By matching the directory structure to the v1 api paths, we can expose the bucket directly and serve the filesystem as if it was an API.
Note
For information about the exact format of the files stored. See the documentation for the Provider Registry Protocol and the Module Registry Protocol
Storage and Delivery Options
Overview
A crucial aspect of the OpenTofu registry is the choice of storage and delivery solutions to host the pre-generated API responses. The chosen solution must be robust, scalable, and performant, ensuring that users can access the registry data with minimal latency and high availability. This section explores different storage options and their compatibility with various CDN (Content Delivery Network) services, with a focus on their potential use in the OpenTofu infrastructure.
S3 + Fastly/Cloudflare/Other
Pros: - Proven reliability and widespread use in the industry. - High configurability and fine-grain control over caching policies. - Robust security features and DDoS protection.

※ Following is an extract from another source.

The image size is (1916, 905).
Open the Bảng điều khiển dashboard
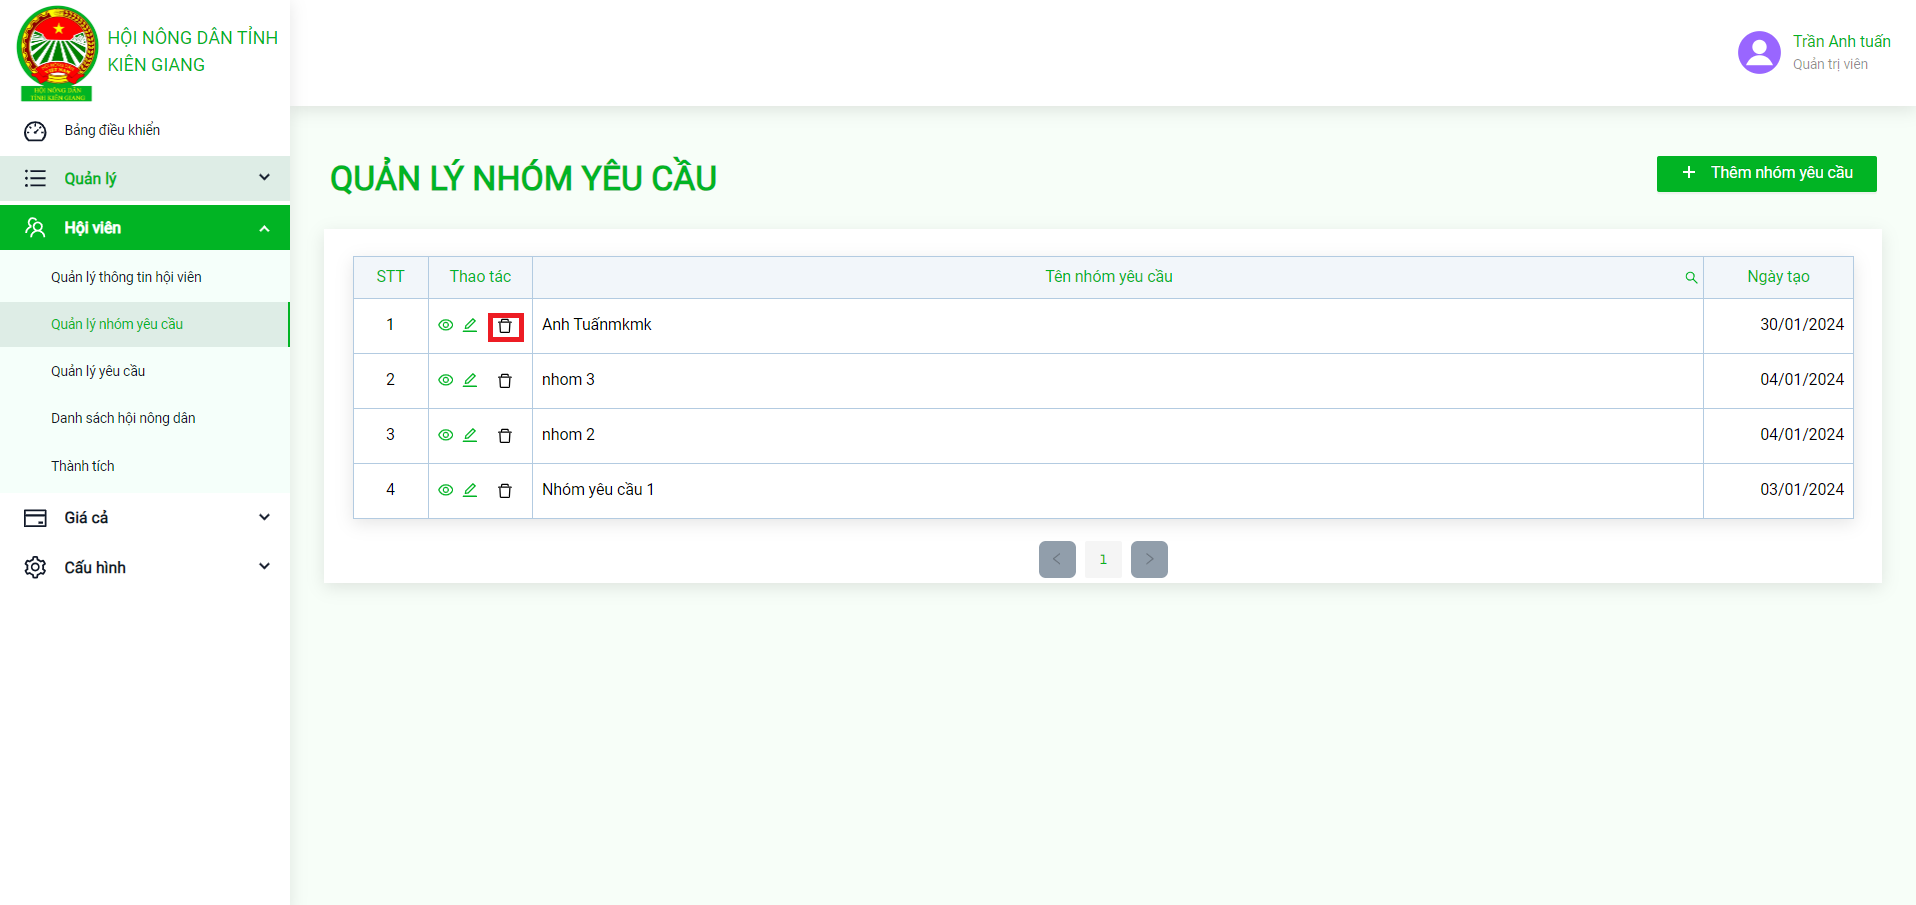point(112,130)
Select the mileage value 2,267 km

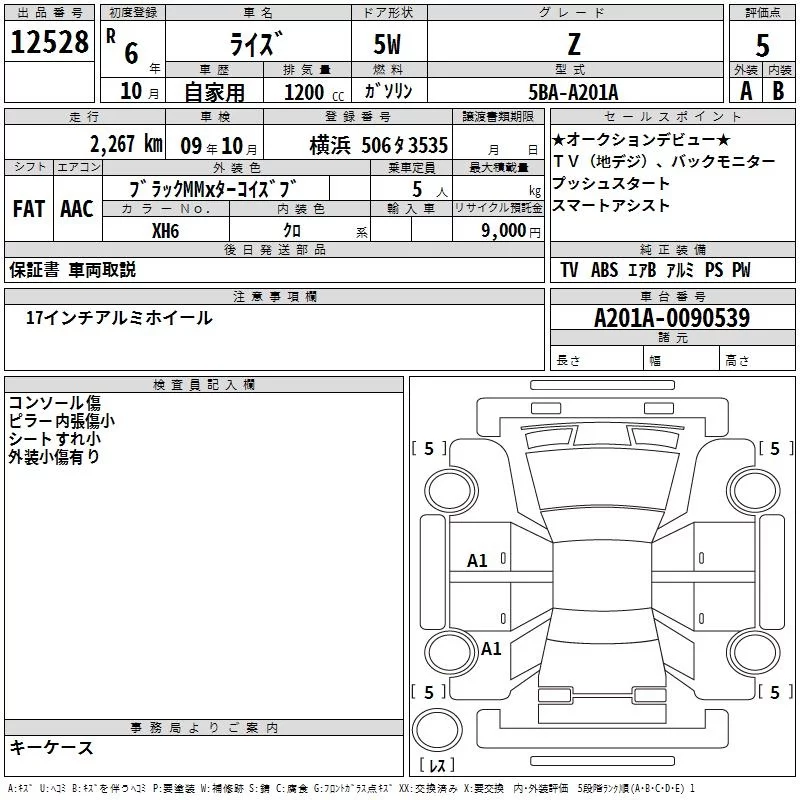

Cons: - Potential for higher costs compared to other CDN solutions.
Cloudflare R2
Pros: - Avoids egress fees typically associated with data transfer out of S3. - Integrated with Cloudflare's existing CDN and security services. - Provides a potential cost-effective solution for high read volumes. - One single product to configure, setup and maintain to satisfy the requirements.

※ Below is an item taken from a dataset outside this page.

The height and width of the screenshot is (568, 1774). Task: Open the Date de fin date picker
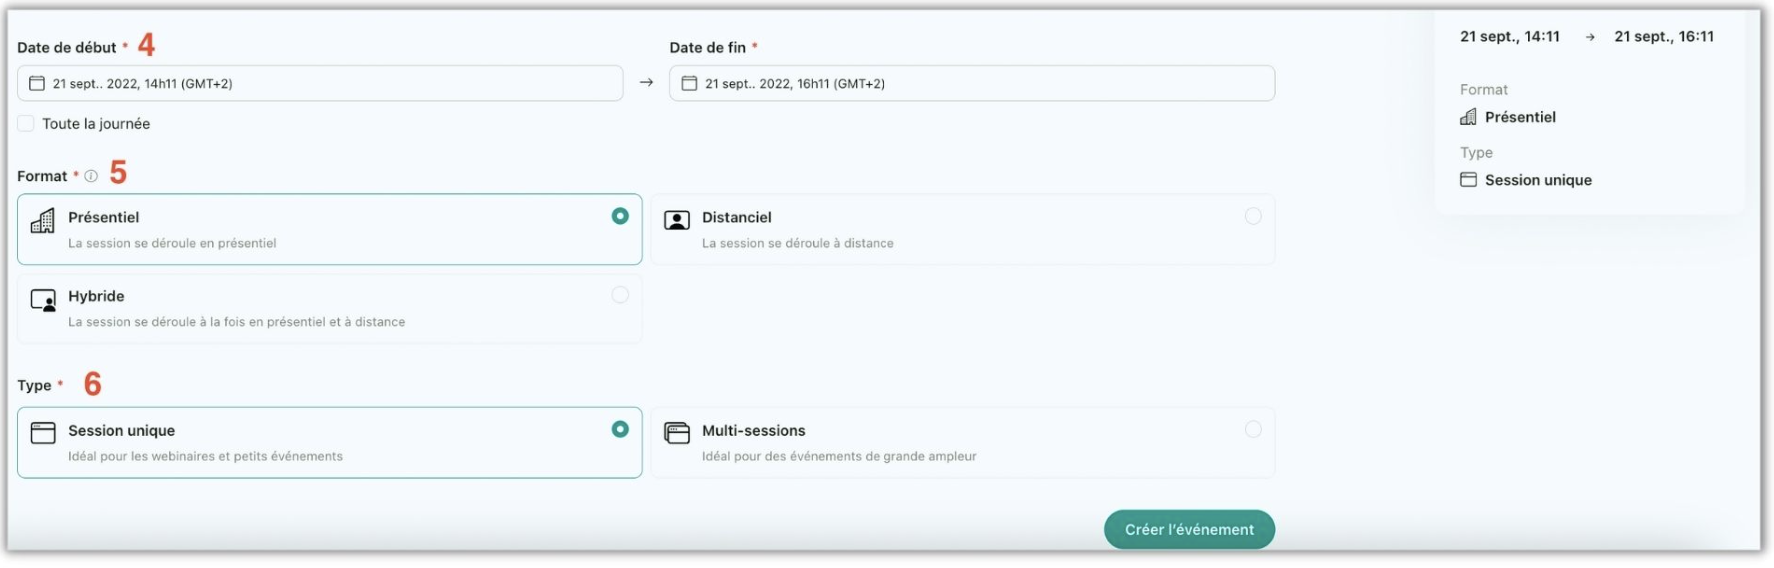point(972,83)
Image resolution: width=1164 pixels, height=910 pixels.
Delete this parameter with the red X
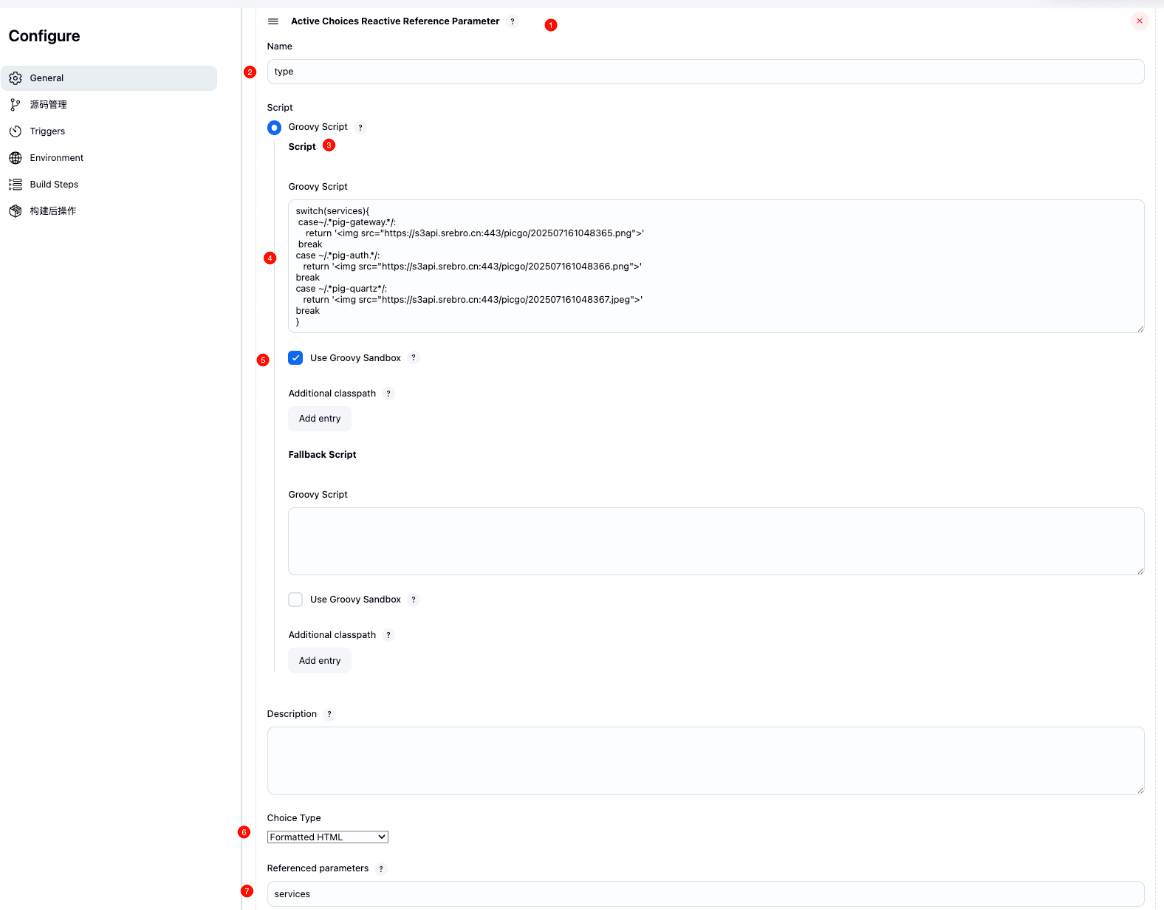click(x=1139, y=21)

Cons: - Lack of global replication might be an issue for the OpenTofu registry's use case.
Open Questions
While each of these storage options presents viable possibilities for the OpenTofu registry, careful investigation and testing are required to determine the optimal choice. A key concern to address is how to handle global replication, especially considering the limitation currently evident with Cloudflare R2.
Answered by @cube2222:
Fwiw I did write an email to CloudFlare asking how they'd propose doing multi-region static file hosting with R2. I suppose we'd just rclone to multiple regional buckets and then put a load balancer in front of that.
Alright, it's confirmed that the single-regionality of R2 buckets isn't the common meaning of the word, and those are hosted in a geographically distributed way. The region indicates where the primary requesting users are (and is vague, like "Europe"). Which means we can go ahead and use a plain public R2 bucket for this!